*EXCERPTED RECORDS*.

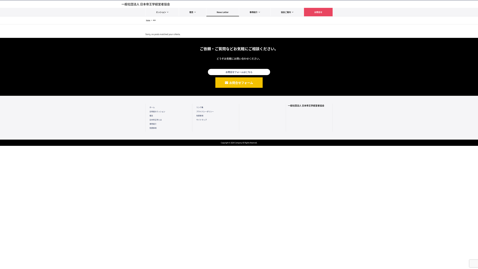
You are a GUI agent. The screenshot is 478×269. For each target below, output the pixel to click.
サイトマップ (201, 119)
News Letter (223, 12)
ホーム (152, 107)
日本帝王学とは (155, 119)
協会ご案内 (286, 12)
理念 (191, 12)
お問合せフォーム (241, 82)
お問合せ (318, 12)
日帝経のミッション (157, 111)
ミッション (161, 12)
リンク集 (199, 107)
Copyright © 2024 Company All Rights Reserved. (239, 142)
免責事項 (152, 128)
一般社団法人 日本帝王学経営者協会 (145, 4)
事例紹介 (254, 12)
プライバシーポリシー (205, 111)
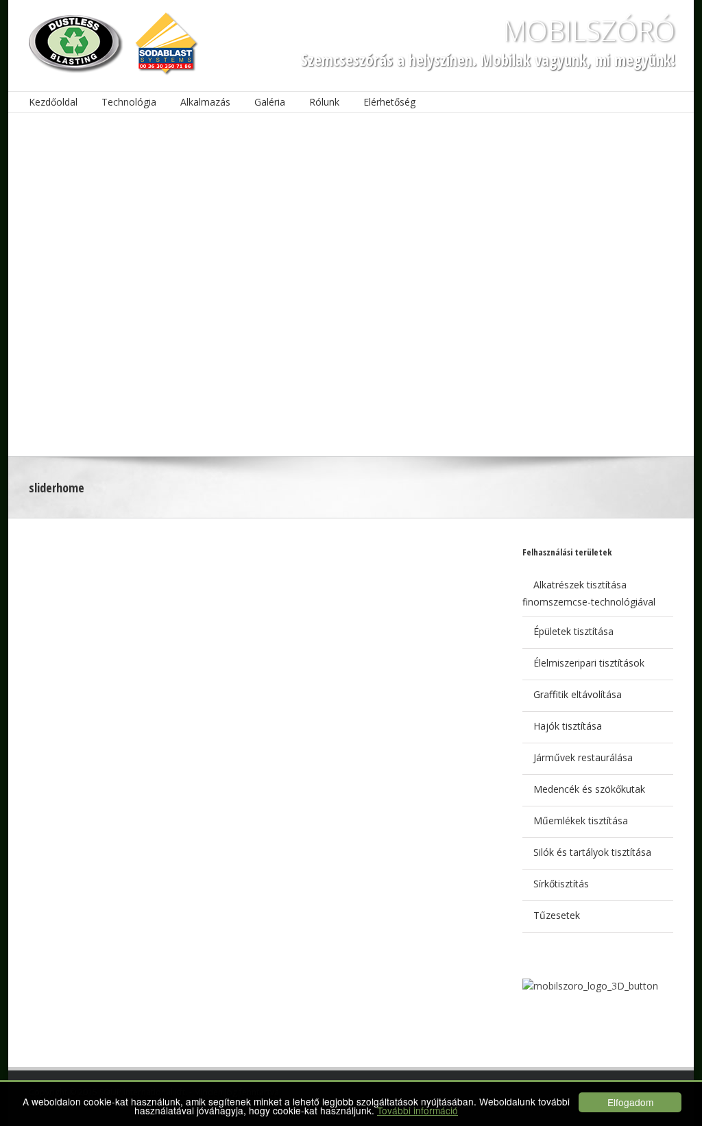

*JOB*. Put the lines above into a JSON list of strings, one string per line, with blank lines omitted and the pictures excluded.

*ANSWER FOR THIS EXERCISE*.
[
  "You are a GUI agent. The screenshot is 478×269. For each target below, output the pixel to click.",
  "サイトマップ (201, 119)",
  "News Letter (223, 12)",
  "ホーム (152, 107)",
  "日本帝王学とは (155, 119)",
  "協会ご案内 (286, 12)",
  "理念 (191, 12)",
  "お問合せフォーム (241, 82)",
  "お問合せ (318, 12)",
  "日帝経のミッション (157, 111)",
  "ミッション (161, 12)",
  "リンク集 (199, 107)",
  "Copyright © 2024 Company All Rights Reserved. (239, 142)",
  "免責事項 (152, 128)",
  "一般社団法人 日本帝王学経営者協会 (145, 4)",
  "事例紹介 (254, 12)",
  "プライバシーポリシー (205, 111)"
]